Kloster von San Juan de la Peña, Provinz Huesca, Aragonien.

 

Das Kloster von San Juan de la Peña ist das wichtigste hochmittelalterliche Kloster Aragoniens. und befindet sich im Nordwesten Aragoniens, in unmittelbarer Nähe zu Jaca, der ersten aragonesischen Hauptstadt.

 

Der Anblick des Klosters ist atemberaubend: es liegt eingezwängt unter riesigen Felsüberhängen und schmiegt sich an die rötliche Konglomeratfelswand.

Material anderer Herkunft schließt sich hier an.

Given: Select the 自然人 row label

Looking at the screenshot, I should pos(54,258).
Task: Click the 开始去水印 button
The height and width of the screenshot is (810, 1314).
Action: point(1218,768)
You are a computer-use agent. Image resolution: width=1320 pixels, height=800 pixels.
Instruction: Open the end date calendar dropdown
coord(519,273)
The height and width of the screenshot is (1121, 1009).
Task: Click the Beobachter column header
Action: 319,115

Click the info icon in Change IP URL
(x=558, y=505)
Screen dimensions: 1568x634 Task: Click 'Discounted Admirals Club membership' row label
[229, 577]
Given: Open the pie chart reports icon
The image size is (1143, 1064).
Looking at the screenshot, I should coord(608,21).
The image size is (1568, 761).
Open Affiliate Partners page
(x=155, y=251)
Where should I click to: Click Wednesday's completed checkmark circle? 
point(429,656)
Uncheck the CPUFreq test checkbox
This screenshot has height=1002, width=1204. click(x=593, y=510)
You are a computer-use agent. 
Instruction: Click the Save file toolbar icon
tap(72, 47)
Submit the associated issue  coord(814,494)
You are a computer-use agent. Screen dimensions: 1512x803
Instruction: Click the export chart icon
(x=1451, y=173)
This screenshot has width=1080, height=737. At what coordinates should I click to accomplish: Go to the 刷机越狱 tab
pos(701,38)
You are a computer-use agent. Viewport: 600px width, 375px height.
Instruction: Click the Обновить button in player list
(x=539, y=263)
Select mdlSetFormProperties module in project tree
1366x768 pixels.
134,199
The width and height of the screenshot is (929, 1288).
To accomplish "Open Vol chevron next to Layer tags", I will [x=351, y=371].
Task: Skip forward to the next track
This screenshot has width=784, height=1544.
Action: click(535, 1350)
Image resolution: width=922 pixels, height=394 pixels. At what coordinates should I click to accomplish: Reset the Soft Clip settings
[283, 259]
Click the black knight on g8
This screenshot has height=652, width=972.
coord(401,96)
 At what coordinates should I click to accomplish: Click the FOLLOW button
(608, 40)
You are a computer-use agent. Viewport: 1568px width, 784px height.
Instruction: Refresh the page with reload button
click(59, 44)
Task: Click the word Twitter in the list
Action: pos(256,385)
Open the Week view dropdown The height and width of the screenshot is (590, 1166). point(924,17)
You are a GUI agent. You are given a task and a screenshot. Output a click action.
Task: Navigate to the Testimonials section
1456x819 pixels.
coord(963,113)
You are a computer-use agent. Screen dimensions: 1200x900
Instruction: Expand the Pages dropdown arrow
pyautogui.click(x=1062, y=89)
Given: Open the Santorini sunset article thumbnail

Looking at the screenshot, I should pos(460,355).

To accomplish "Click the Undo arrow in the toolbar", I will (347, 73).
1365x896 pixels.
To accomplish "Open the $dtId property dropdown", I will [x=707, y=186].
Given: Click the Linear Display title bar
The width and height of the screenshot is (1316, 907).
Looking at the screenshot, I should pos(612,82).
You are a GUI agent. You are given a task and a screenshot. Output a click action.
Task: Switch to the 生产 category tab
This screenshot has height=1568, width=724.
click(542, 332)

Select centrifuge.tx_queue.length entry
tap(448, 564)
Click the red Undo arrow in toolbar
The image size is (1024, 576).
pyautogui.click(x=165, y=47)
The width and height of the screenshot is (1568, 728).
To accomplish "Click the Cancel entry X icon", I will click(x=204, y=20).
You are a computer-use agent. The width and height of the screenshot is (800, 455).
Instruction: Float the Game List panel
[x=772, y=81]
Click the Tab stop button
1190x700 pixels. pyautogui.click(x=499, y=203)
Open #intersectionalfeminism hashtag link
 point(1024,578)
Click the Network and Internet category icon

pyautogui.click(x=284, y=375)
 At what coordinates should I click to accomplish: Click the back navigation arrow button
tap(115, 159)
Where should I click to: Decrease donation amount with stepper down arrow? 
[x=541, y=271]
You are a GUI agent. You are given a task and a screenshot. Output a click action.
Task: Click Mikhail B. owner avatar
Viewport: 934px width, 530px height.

Das Kloster war einst ein Benediktinerkloster und wurde im 9.Jh. gegründet, und laut Legende beherbergte es das Heilige Gral bis zu seiner Übergabe an der Kathedrale von Valencia. In der mittleren Apsis der Kirche befindet sich eine Nachbildung desselben. Neben der Kirche befinden sich im Pantheon die Gräber der Könige von Aragon.

 

Das Glanzstück der gesamten Anlage ist der großartige romanische Kreuzgang, mit einem großen Felsblock als Visier. Die Kapitelle der dem Tal zugewandten romanischen Säulen sind hervorragend mit biblischen Szenen geschnitzt. Ein echtes Must-See!

 

1675 brannte das Kloster ab, so dass in der Nähe, 2 km weiter, oberhalb der Klippen, eine neue Klosteranlage errichtet wurde. Diese wurde von Napoleons Truppen bis auf die barocke Fassade zerstört und geplündert. Heute ist das Kloster ein Hotel, und allein das großartige barocke Portal ist einen Besuch wert.

 

San Juan de la Peña ist ein wichtiger Punkt auf dem aragonesischen Jakobsweg, dem Camino de Santiago. Beide Klöster, das alte und das neue, stehen unter Denkmalschutz, und das Gebiet wurde 1920 zum Landschaftsschutzgebiet ernannt.